文件类型	平均码长	信源熵(bit/sym)	原文件大小（kB）	压缩后文件大小（kB）	压缩比
jpg	7.996698	7.9787	63	64	0.98
mp4	7.996456	-7.97934	49533	49511	1.00
rar	8.000008	8.000008	463	464	0.99
doc	4.36568	4.348527	90	51	1.76
avi	6.13318	6.0958935	22315	17109	1.30
xlsx	7.228231	-7.180883	13	13	1.00
ppt	7.473907	-7.4465188	1256	1175	1.07
png	7.997136	-7.9784109	94	95	0.99
pdf	7.989494	-7.9746842	2837	2834	1.001
flv	7.595216	-7.5853566	22822	16428	1.39

下图是这十个文件的字符发生概率统计图，纵坐标为字符发生概率，横坐标为符号值
这里写图片描述

结合表格和统计图可以看出Huffman编码的平均码长基本接近于信源熵，且信源熵基本没有超过8bit/sym，因为符号值范围在0-255，所以熵值不会超过8，无失真编码中码长的下限即为信源熵。

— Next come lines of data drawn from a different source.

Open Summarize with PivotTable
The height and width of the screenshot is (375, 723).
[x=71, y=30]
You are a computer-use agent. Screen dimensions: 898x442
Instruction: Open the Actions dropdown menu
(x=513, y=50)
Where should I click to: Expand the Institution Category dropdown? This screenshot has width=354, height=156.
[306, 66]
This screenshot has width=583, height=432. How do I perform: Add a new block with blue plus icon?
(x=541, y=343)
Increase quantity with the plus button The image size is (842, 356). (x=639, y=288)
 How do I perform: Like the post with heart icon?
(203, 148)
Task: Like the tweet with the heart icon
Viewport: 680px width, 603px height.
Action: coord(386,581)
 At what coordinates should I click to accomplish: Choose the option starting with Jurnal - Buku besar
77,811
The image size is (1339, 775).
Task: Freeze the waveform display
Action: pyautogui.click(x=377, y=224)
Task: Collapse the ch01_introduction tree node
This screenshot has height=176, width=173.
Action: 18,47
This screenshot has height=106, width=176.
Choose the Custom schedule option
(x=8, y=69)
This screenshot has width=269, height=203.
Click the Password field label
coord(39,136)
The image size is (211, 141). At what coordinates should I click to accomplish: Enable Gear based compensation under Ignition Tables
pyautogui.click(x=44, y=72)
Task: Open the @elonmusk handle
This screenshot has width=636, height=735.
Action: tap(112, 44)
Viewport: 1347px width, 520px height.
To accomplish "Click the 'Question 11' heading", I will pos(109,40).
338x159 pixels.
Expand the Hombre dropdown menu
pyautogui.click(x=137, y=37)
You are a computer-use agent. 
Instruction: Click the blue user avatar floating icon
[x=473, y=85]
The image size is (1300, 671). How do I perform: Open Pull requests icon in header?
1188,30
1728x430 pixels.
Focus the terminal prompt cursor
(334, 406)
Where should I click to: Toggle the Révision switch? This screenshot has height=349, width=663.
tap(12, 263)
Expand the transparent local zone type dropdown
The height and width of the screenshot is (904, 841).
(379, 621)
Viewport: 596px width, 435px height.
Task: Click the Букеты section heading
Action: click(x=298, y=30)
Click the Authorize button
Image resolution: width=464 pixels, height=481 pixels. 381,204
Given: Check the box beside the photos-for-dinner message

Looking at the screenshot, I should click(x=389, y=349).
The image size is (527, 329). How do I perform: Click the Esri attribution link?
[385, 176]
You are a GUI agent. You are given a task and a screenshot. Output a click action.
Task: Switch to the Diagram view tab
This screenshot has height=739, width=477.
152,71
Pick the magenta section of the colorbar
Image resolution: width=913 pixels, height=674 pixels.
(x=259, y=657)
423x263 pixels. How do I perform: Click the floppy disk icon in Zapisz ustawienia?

对于这十个文件，压缩比最大的是doc文件，而相应的信源熵和平均码长也是最小的，分析图像可以看出，符号发生的概率不均匀。综上所述，Huffman编码对于符号分布不均的文件压缩效果较好，因为huffman是变长编码，不同概率，码长不同，而若字符概率都相近就没法按照大概率短码，小概率长码的原则进行编码，所以编码效果较差，有些文件编码后文件大小反而大于原文件，就是因为字符出现概率接近等概，如png和jpg。